● **EXERCISE OBJECTIVE**
From the first line to the last, print the data exactly.

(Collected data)
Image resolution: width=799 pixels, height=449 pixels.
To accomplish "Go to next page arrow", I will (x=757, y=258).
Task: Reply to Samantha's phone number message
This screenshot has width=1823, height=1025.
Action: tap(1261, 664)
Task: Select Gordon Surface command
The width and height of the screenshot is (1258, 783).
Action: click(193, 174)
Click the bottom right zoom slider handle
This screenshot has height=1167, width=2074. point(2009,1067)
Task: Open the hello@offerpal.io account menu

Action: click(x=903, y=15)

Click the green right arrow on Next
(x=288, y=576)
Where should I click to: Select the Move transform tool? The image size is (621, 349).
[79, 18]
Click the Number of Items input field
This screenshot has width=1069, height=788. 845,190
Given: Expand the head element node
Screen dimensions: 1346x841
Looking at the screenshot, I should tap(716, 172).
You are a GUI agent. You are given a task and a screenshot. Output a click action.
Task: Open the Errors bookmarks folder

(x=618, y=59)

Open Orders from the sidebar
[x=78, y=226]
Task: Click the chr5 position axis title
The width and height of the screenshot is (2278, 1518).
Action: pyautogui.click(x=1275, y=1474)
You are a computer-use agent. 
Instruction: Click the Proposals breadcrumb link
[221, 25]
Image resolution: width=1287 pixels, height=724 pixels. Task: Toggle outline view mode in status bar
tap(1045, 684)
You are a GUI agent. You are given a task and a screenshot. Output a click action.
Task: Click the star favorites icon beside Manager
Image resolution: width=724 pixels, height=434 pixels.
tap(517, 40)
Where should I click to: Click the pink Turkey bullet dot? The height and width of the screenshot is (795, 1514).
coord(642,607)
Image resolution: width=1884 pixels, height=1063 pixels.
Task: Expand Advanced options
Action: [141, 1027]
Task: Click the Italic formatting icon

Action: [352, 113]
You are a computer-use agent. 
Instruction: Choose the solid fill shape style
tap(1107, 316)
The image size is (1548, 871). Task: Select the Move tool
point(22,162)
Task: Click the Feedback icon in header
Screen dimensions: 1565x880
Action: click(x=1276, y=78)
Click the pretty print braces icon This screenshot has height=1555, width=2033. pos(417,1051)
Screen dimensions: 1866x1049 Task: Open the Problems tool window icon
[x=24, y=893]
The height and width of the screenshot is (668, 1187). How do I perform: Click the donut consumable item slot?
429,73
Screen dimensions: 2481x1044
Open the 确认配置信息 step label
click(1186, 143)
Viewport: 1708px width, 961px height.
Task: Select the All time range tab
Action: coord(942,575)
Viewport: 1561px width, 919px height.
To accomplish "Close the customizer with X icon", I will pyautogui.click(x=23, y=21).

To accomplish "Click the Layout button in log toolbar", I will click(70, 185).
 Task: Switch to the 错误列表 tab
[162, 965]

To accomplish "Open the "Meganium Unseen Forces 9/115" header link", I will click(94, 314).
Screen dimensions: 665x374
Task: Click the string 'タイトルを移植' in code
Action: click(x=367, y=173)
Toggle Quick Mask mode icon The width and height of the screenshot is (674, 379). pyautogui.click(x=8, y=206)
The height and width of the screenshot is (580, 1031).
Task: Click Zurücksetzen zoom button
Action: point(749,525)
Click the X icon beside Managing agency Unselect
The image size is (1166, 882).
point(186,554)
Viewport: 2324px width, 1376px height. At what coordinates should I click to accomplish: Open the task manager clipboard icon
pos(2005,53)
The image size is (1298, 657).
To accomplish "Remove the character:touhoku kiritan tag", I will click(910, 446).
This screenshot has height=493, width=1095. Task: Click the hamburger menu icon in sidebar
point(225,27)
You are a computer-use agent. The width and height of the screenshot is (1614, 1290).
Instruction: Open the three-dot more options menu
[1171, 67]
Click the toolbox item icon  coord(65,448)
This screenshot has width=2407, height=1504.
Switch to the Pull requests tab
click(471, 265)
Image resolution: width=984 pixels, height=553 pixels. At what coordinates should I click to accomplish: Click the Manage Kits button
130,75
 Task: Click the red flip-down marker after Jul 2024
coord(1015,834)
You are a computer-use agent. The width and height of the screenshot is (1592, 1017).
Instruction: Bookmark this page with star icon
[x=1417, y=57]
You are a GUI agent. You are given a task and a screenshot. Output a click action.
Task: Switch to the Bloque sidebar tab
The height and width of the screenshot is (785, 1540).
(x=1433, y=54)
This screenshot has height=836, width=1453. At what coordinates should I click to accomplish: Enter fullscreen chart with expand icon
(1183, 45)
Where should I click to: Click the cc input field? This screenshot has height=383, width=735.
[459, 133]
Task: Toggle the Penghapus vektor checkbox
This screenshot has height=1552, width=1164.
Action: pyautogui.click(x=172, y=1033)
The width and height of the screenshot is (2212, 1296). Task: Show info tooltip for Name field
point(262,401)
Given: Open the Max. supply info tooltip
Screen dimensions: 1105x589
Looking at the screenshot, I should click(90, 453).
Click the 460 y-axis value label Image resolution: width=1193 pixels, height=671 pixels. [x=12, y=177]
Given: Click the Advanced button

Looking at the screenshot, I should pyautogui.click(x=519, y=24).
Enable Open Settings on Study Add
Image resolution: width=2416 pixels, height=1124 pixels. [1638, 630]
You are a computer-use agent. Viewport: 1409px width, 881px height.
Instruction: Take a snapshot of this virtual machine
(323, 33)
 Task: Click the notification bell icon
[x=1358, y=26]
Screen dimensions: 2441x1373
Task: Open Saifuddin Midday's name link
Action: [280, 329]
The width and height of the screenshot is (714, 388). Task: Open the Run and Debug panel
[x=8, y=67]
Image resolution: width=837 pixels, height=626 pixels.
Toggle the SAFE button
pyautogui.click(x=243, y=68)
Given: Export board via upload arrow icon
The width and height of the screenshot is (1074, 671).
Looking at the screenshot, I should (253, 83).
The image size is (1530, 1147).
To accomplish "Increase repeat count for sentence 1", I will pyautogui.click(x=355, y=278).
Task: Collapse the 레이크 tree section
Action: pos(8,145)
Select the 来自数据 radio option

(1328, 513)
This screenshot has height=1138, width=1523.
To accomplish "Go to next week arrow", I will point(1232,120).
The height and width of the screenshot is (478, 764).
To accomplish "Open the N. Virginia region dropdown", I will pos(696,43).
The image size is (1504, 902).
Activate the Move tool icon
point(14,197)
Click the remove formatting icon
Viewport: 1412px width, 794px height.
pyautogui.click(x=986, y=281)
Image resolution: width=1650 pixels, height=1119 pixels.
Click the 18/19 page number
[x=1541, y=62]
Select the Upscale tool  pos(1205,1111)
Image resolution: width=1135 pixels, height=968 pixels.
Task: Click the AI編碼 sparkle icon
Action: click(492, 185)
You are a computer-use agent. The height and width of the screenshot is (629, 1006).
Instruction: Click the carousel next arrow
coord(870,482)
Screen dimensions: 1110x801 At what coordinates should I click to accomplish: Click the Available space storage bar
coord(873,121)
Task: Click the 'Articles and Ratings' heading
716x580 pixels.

● **WRITTEN RESPONSE**
Image resolution: width=799 pixels, height=449 pixels.
To accomplish "Go to next page arrow", I will (x=757, y=258).
Task: Reply to Samantha's phone number message
This screenshot has width=1823, height=1025.
Action: tap(1261, 664)
Task: Select Gordon Surface command
The width and height of the screenshot is (1258, 783).
Action: click(193, 174)
Click the bottom right zoom slider handle
This screenshot has height=1167, width=2074. point(2009,1067)
Task: Open the hello@offerpal.io account menu

Action: click(x=903, y=15)

Click the green right arrow on Next
(x=288, y=576)
Where should I click to: Select the Move transform tool? The image size is (621, 349).
[79, 18]
Click the Number of Items input field
This screenshot has width=1069, height=788. 845,190
Given: Expand the head element node
Screen dimensions: 1346x841
Looking at the screenshot, I should tap(716, 172).
You are a GUI agent. You are given a task and a screenshot. Output a click action.
Task: Open the Errors bookmarks folder

(x=618, y=59)

Open Orders from the sidebar
[x=78, y=226]
Task: Click the chr5 position axis title
The width and height of the screenshot is (2278, 1518).
Action: pyautogui.click(x=1275, y=1474)
You are a computer-use agent. 
Instruction: Click the Proposals breadcrumb link
[221, 25]
Image resolution: width=1287 pixels, height=724 pixels. Task: Toggle outline view mode in status bar
tap(1045, 684)
You are a GUI agent. You are given a task and a screenshot. Output a click action.
Task: Click the star favorites icon beside Manager
Image resolution: width=724 pixels, height=434 pixels.
tap(517, 40)
Where should I click to: Click the pink Turkey bullet dot? The height and width of the screenshot is (795, 1514).
coord(642,607)
Image resolution: width=1884 pixels, height=1063 pixels.
Task: Expand Advanced options
Action: [141, 1027]
Task: Click the Italic formatting icon

Action: [352, 113]
You are a computer-use agent. 
Instruction: Choose the solid fill shape style
tap(1107, 316)
The image size is (1548, 871). Task: Select the Move tool
point(22,162)
Task: Click the Feedback icon in header
Screen dimensions: 1565x880
Action: click(x=1276, y=78)
Click the pretty print braces icon This screenshot has height=1555, width=2033. pos(417,1051)
Screen dimensions: 1866x1049 Task: Open the Problems tool window icon
[x=24, y=893]
The height and width of the screenshot is (668, 1187). How do I perform: Click the donut consumable item slot?
429,73
Screen dimensions: 2481x1044
Open the 确认配置信息 step label
click(1186, 143)
Viewport: 1708px width, 961px height.
Task: Select the All time range tab
Action: coord(942,575)
Viewport: 1561px width, 919px height.
To accomplish "Close the customizer with X icon", I will pyautogui.click(x=23, y=21).

To accomplish "Click the Layout button in log toolbar", I will click(70, 185).
 Task: Switch to the 错误列表 tab
[162, 965]

To accomplish "Open the "Meganium Unseen Forces 9/115" header link", I will click(94, 314).
Screen dimensions: 665x374
Task: Click the string 'タイトルを移植' in code
Action: click(x=367, y=173)
Toggle Quick Mask mode icon The width and height of the screenshot is (674, 379). pyautogui.click(x=8, y=206)
The height and width of the screenshot is (580, 1031).
Task: Click Zurücksetzen zoom button
Action: point(749,525)
Click the X icon beside Managing agency Unselect
The image size is (1166, 882).
point(186,554)
Viewport: 2324px width, 1376px height. At what coordinates should I click to accomplish: Open the task manager clipboard icon
pos(2005,53)
The image size is (1298, 657).
To accomplish "Remove the character:touhoku kiritan tag", I will click(910, 446).
This screenshot has height=493, width=1095. Task: Click the hamburger menu icon in sidebar
point(225,27)
You are a computer-use agent. The width and height of the screenshot is (1614, 1290).
Instruction: Open the three-dot more options menu
[1171, 67]
Click the toolbox item icon  coord(65,448)
This screenshot has width=2407, height=1504.
Switch to the Pull requests tab
click(471, 265)
Image resolution: width=984 pixels, height=553 pixels. At what coordinates should I click to accomplish: Click the Manage Kits button
130,75
 Task: Click the red flip-down marker after Jul 2024
coord(1015,834)
You are a computer-use agent. The width and height of the screenshot is (1592, 1017).
Instruction: Bookmark this page with star icon
[x=1417, y=57]
You are a GUI agent. You are given a task and a screenshot. Output a click action.
Task: Switch to the Bloque sidebar tab
The height and width of the screenshot is (785, 1540).
(x=1433, y=54)
This screenshot has height=836, width=1453. At what coordinates should I click to accomplish: Enter fullscreen chart with expand icon
(1183, 45)
Where should I click to: Click the cc input field? This screenshot has height=383, width=735.
[459, 133]
Task: Toggle the Penghapus vektor checkbox
This screenshot has height=1552, width=1164.
Action: pyautogui.click(x=172, y=1033)
The width and height of the screenshot is (2212, 1296). Task: Show info tooltip for Name field
point(262,401)
Given: Open the Max. supply info tooltip
Screen dimensions: 1105x589
Looking at the screenshot, I should click(90, 453).
Click the 460 y-axis value label Image resolution: width=1193 pixels, height=671 pixels. [x=12, y=177]
Given: Click the Advanced button

Looking at the screenshot, I should pyautogui.click(x=519, y=24).
Enable Open Settings on Study Add
Image resolution: width=2416 pixels, height=1124 pixels. [1638, 630]
You are a computer-use agent. Viewport: 1409px width, 881px height.
Instruction: Take a snapshot of this virtual machine
(323, 33)
 Task: Click the notification bell icon
[x=1358, y=26]
Screen dimensions: 2441x1373
Task: Open Saifuddin Midday's name link
Action: [280, 329]
The width and height of the screenshot is (714, 388). Task: Open the Run and Debug panel
[x=8, y=67]
Image resolution: width=837 pixels, height=626 pixels.
Toggle the SAFE button
pyautogui.click(x=243, y=68)
Given: Export board via upload arrow icon
The width and height of the screenshot is (1074, 671).
Looking at the screenshot, I should (253, 83).
The image size is (1530, 1147).
To accomplish "Increase repeat count for sentence 1", I will pyautogui.click(x=355, y=278).
Task: Collapse the 레이크 tree section
Action: pos(8,145)
Select the 来自数据 radio option

(1328, 513)
This screenshot has height=1138, width=1523.
To accomplish "Go to next week arrow", I will point(1232,120).
The height and width of the screenshot is (478, 764).
To accomplish "Open the N. Virginia region dropdown", I will pos(696,43).
The image size is (1504, 902).
Activate the Move tool icon
point(14,197)
Click the remove formatting icon
Viewport: 1412px width, 794px height.
pyautogui.click(x=986, y=281)
Image resolution: width=1650 pixels, height=1119 pixels.
Click the 18/19 page number
[x=1541, y=62]
Select the Upscale tool  pos(1205,1111)
Image resolution: width=1135 pixels, height=968 pixels.
Task: Click the AI編碼 sparkle icon
Action: click(492, 185)
You are a computer-use agent. The height and width of the screenshot is (629, 1006).
Instruction: Click the carousel next arrow
coord(870,482)
Screen dimensions: 1110x801 At what coordinates should I click to accomplish: Click the Available space storage bar
coord(873,121)
Task: Click the 'Articles and Ratings' heading
716x580 pixels.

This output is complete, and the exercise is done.